Search code examples
sqlarraysjsonpostgresqlrecursive-query

Extract JSON values recursivey in postgres


I have some JSON data stored in a column. I want to parse the json data and extract all the values against a particular key.

Here's my sample data:

    {
  "fragments": [
    {
      "fragments": [
        {
          "fragments": [
            {
              "fragments": [],
              "fragmentName": "D"
            },
            {
              "fragments": [],
              "fragmentName": "E"
            },
            {
              "fragments": [],
              "fragmentName": "F"
            }
          ],
          "fragmentName": "C"
        }
      ],
      "fragmentName": "B"
    }
  ],
  "fragmentName": "A"
}

Expected output:

D, E, F, C, B, A

I want to extract all fragmentName values from the above JSON.
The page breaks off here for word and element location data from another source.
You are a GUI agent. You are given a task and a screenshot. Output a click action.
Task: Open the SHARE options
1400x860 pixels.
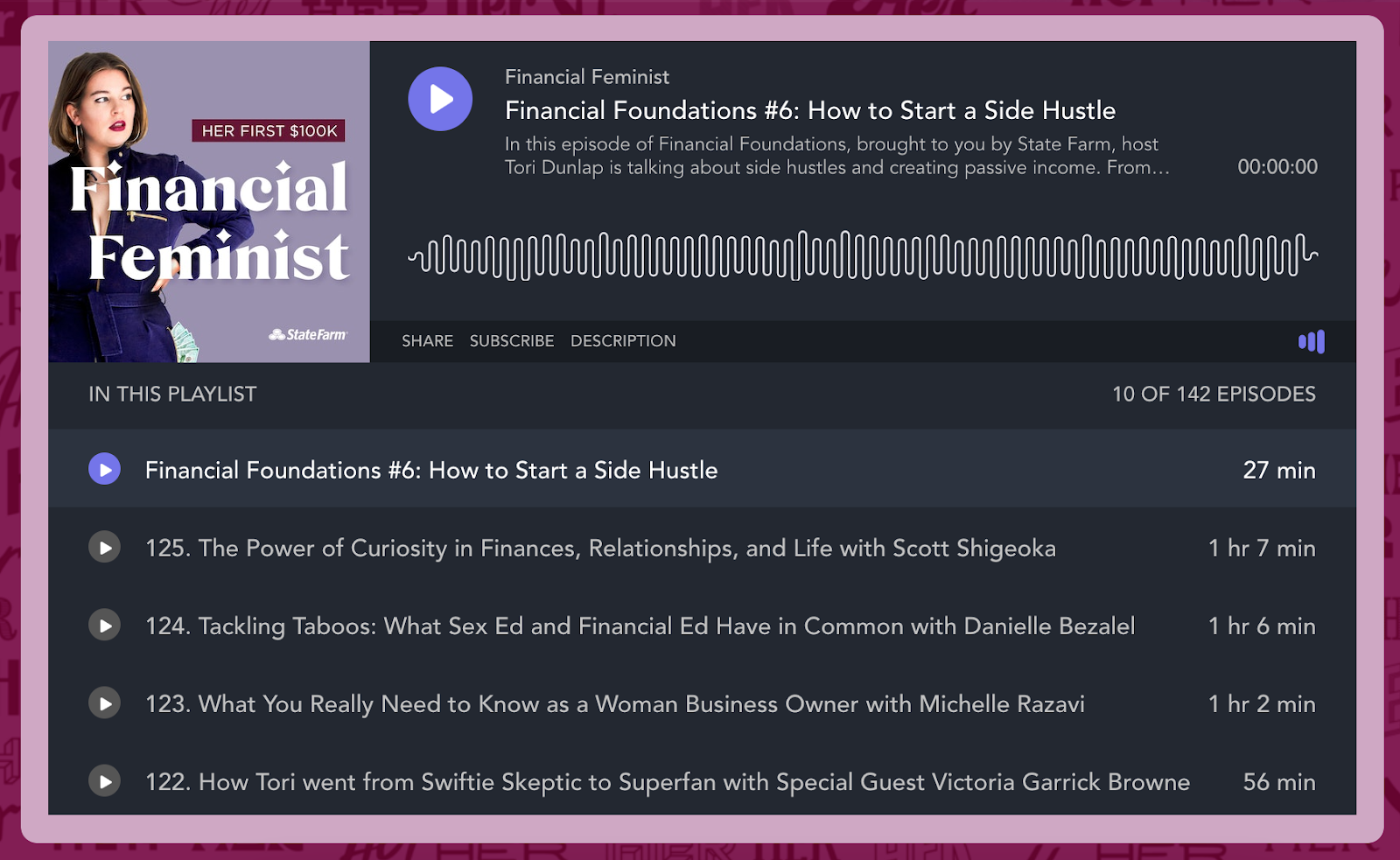pyautogui.click(x=427, y=341)
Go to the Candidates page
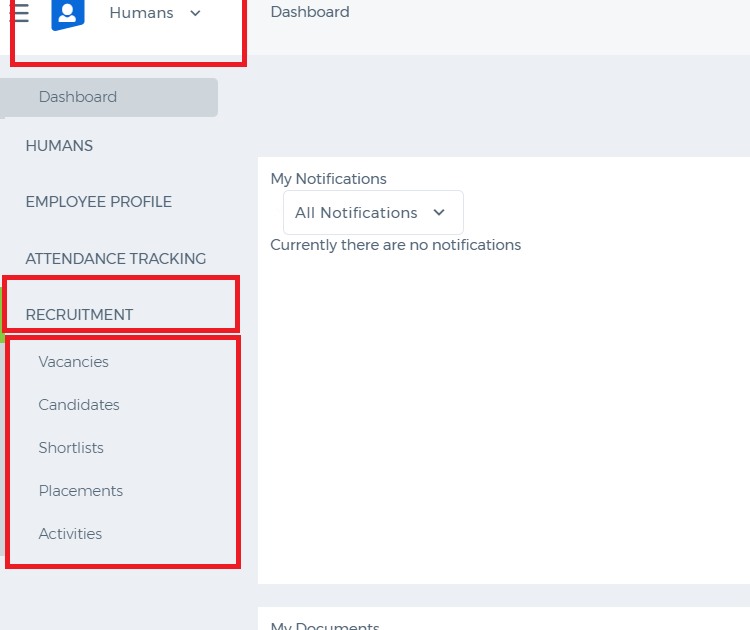Viewport: 750px width, 630px height. point(79,405)
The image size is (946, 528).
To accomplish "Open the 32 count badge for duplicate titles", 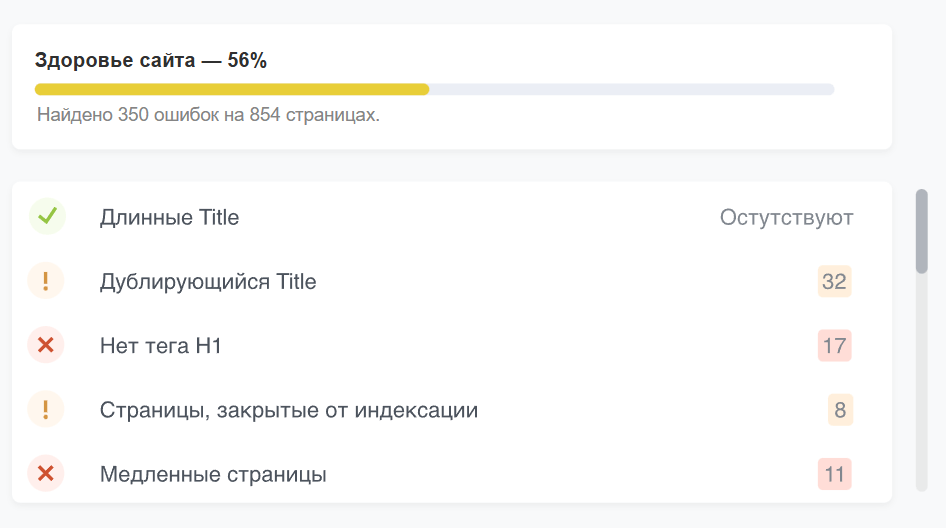I will pos(834,281).
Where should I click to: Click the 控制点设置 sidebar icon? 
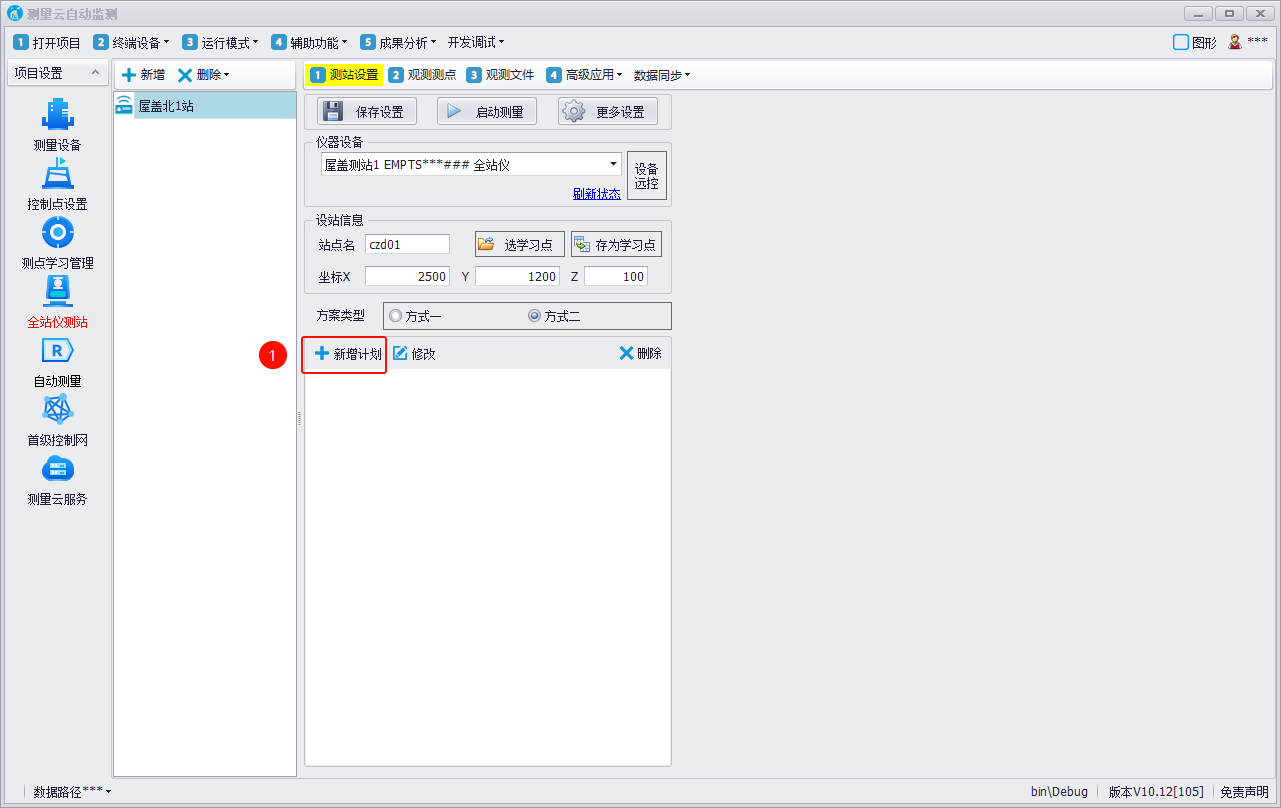57,175
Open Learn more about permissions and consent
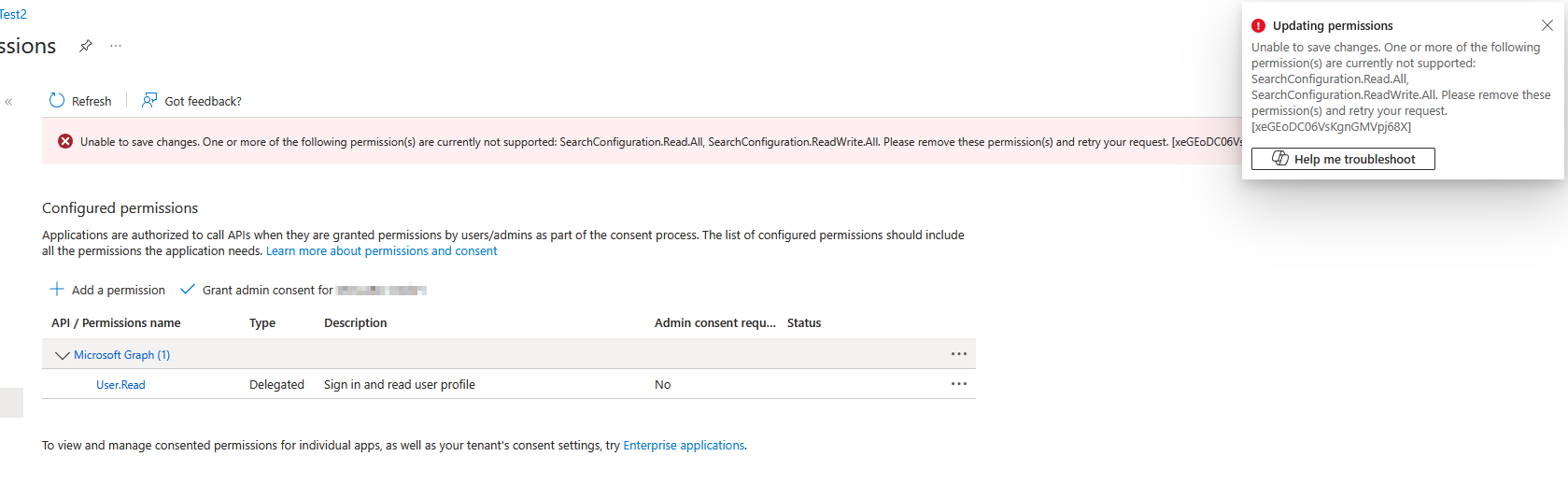 coord(381,251)
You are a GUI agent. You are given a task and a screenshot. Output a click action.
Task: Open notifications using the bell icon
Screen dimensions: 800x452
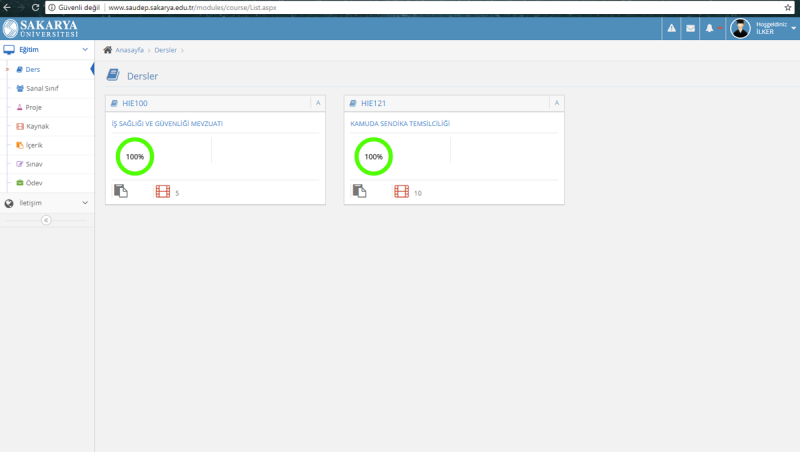tap(709, 28)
I have gone through the below stacks, but haven't found anything useful: Collect Recursive JSON Keys In Postgres Postgres recursive query with row_to_json

Edited:

Here's one approach I have tried on the above stacks:

WITH RECURSIVE key_and_value_recursive(key, value) AS (
  SELECT
    t.key,
    t.value
  FROM temp_frg_mapping, json_each(temp_frg_mapping.info::json) AS t
  WHERE id=2

  UNION ALL

  SELECT
    t.key,
    t.value
  FROM key_and_value_recursive,
    json_each(CASE 
      WHEN json_typeof(key_and_value_recursive.value) <> 'object' THEN '{}' :: JSON
      ELSE key_and_value_recursive.value
    END) AS t
    
)
SELECT *
FROM key_and_value_recursive;

Output: SQL query output. Row 1: columns "key", "value". Row 2: "fragment", (complex nested object). Row 3: "fragmentName", "A"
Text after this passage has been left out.